J’ai aussi découvert l’engagement sans faille des instituteurs et institutrices. On peut aussi penser que leur participation aux regroupements de l’Usep est une façon parmi d’autres de rompre leur isolement et d’échanger avec des collègues sur des problématiques d’éducation par le sport.
Enfin, j’ignorais le rôle déterminant de l’Usep en matière de formation. L’Usep a mis en pratique le principe de formation continue bien avant qu’il ne soit reconnue par l’Éducation nationale ! Le stage national de Talence pour la leçon du Lendit m’a tout particulièrement intéressé, et l’un de mes étudiants souhaiterait réaliser une thèse de 3ème cycle sur la question des Lendits primaires. Il a du reste déjà réalisé un excellent mémoire de master 2 sur Laurent Haure-Placé, figure emblématique de l’Usep des années 1950

Comment l’histoire éclaire-t-elle les rapports entre l’Usep et l’UNSS ?

La comparaison entre les deux fédérations du sport scolaire est forcément biaisée, car elles n’ont pas les mêmes caractéristiques. À l’UNSS, le sport scolaire est animé par des profs d’EPS qui, dans le cadre de leur service hebdomadaire, ont un forfait de 3 heures dédié à celui-ci. Même quand il n’y a pas d’élèves licenciés… Si, de la part des élèves, le sport scolaire y relève d’une démarche volontaire, il est obligatoire pour les enseignants. C’est comme si un professeur des écoles avait aujourd’hui 3 heures pour animer l’association Usep ! L’Usep, pour sa part, est marquée par le sceau du bénévolat, avec des contraintes juridiques supplémentaires liées à la vie associative.

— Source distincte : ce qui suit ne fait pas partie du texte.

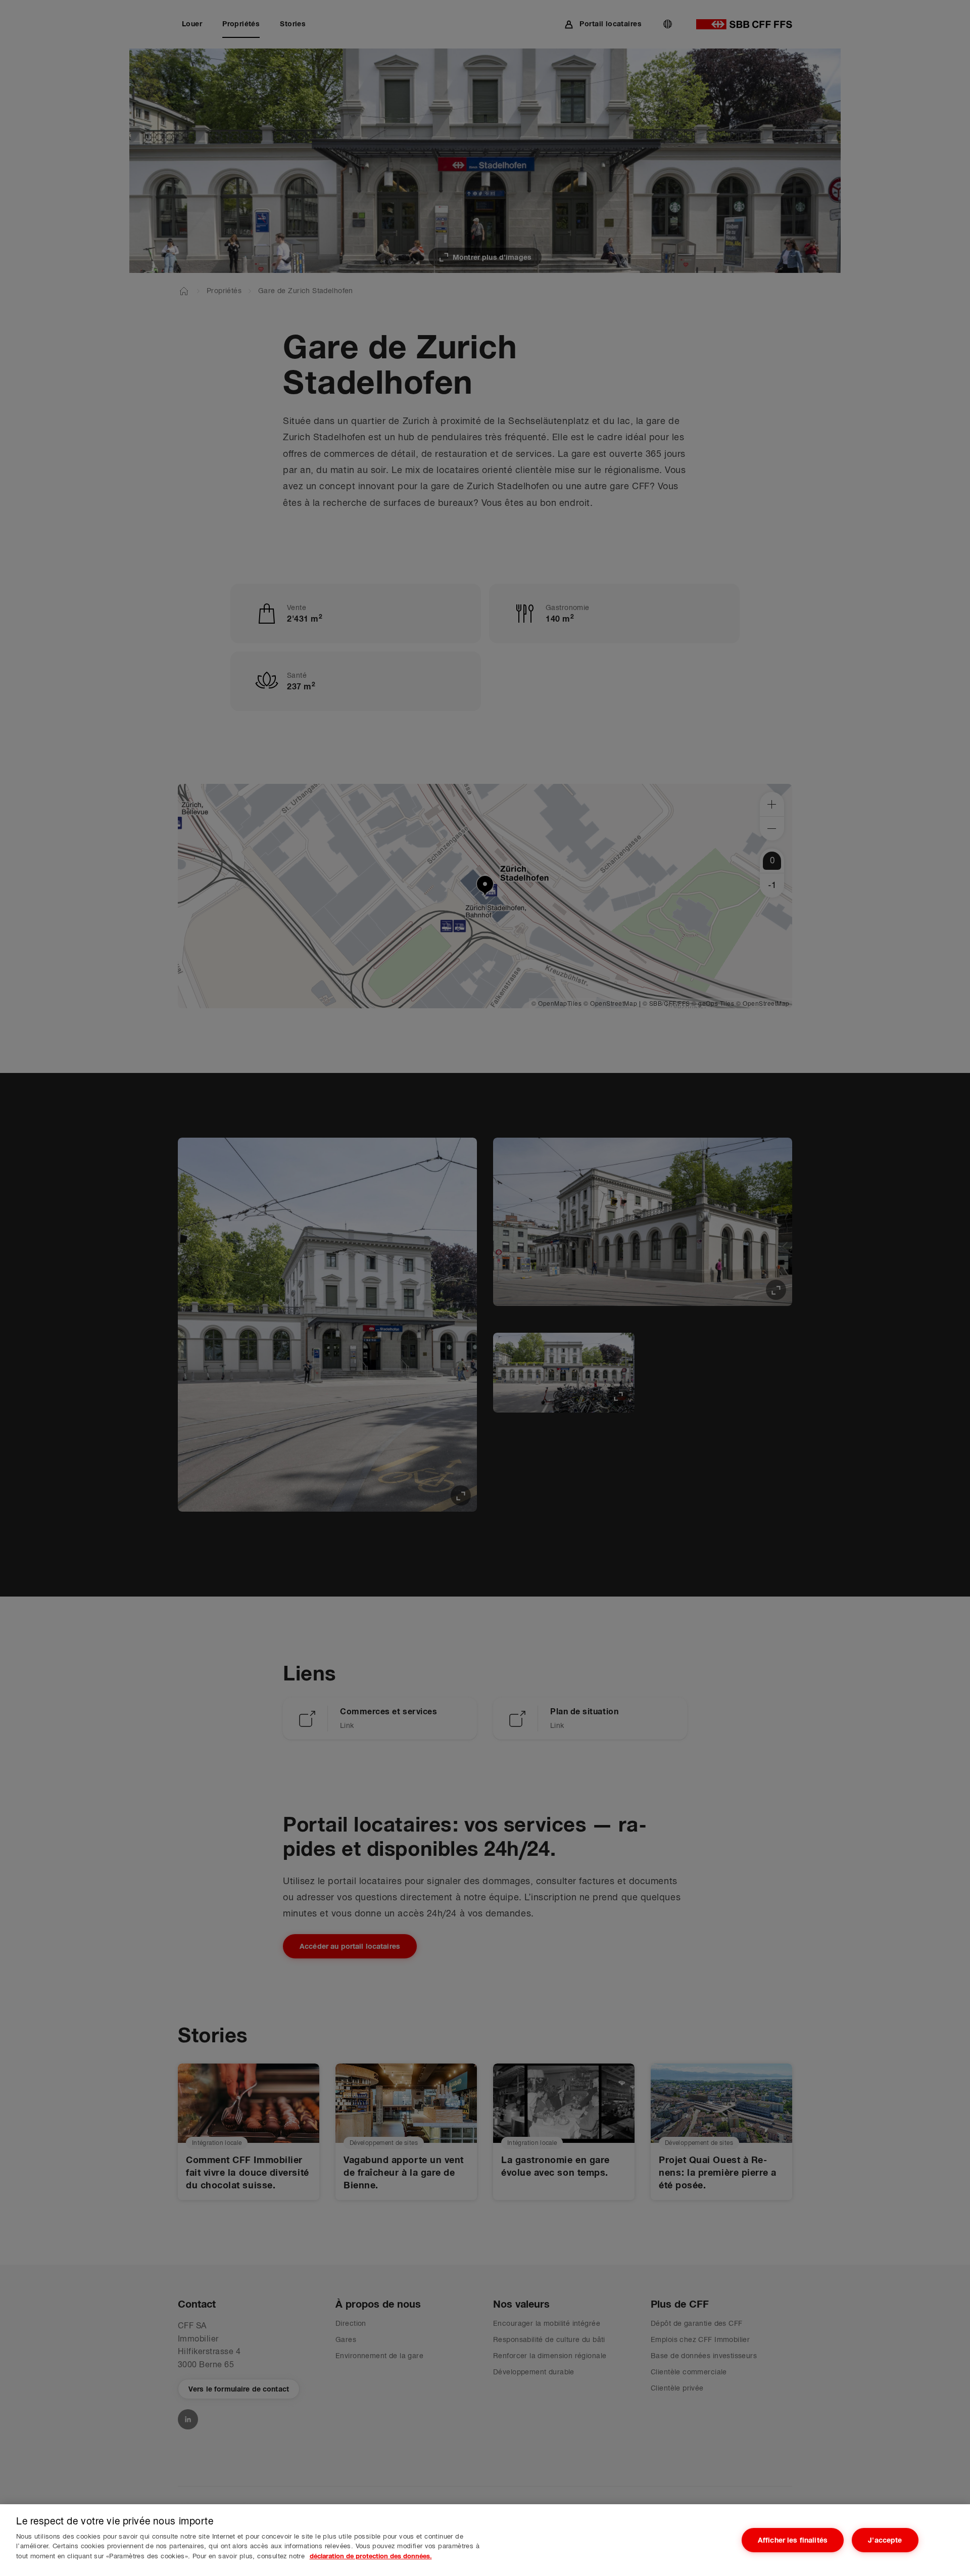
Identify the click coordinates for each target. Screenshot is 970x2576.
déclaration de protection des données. (371, 2556)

Et que pensez-vous des voix qui prédisent à terme l’absorption de l’Usep par l’UNSS, par souci de l’Éducation nationale de voir le sport scolaire présent dans toutes les écoles ?

Comment fusionner deux entités si distinctes ? Cette perspective, si elle existe, m’effraie. Les dégâts collatéraux seraient terribles, et les élèves les premières victimes… Pour moi, ces deux entités sont complémentaires. Ce qui n’empêche pas une saine et intelligente collaboration entre les deux structures, au niveau local notamment, ce qui se fait déjà au niveau du district UNSS. De la même manière, le cycle 3 (du CM1 à la 6e) offre l’opportunité à tous les acteurs de travailler ensemble au parcours de formation de l’élève. Mais mettre l’Usep sous tutelle de l’UNSS serait pour moi une erreur.

Mikaël Attali, co-auteur avec vous d’un ouvrage de référence sur l’histoire de l’EPS, justifiait son faible intérêt pour l’Usep par sa présence inégale dans les écoles. Qu’en pensez-vous ?

L’Usep incarne pour moi la diversité des initiatives pédagogiques, et chaque instituteur joue un rôle fondamental. Je vais vous raconter une anecdote personnelle : enfant précoce et plutôt hyperactif, à l’âge de 5 ans j’ai été envoyé par ma mère chez ses parents, à 15 km de là, et ma grand-mère m’a elle-même confié à l’instituteur du village. Dans cette classe unique, j’ai vécu une expérience inoubliable, avec un maître extraordinaire dont la démarche pédagogique, sans doute inspirée de la méthode Freinet, était basée sur le jeu et l’activité de l’enfant, qu’il s’agisse des enseignements intellectuels ou physiques. Grâce au jeu, j’ai pu révéler mon potentiel et apprendre à lire en quelques semaines, ce qui m’a permis de sauter le CP en revenant dans l’école où enseignait ma mère, où les méthodes étaient plus traditionnelles. Par la suite, « interne » au lycée d’Issoire, j’étais accueilli le mercredi par mon oncle et ma tante, tous deux instituteurs, et j’ai également été marqué par mon professeur d’EPS de 6e. Tous m’ont fait comprendre que chaque expérience éducative est unique. De là vient mon ambition de devenir enseignant. Je suis contre l’uniformisation, et si l’Usep diffère de l’UNSS c’est aussi parce que ses acteurs sont différents.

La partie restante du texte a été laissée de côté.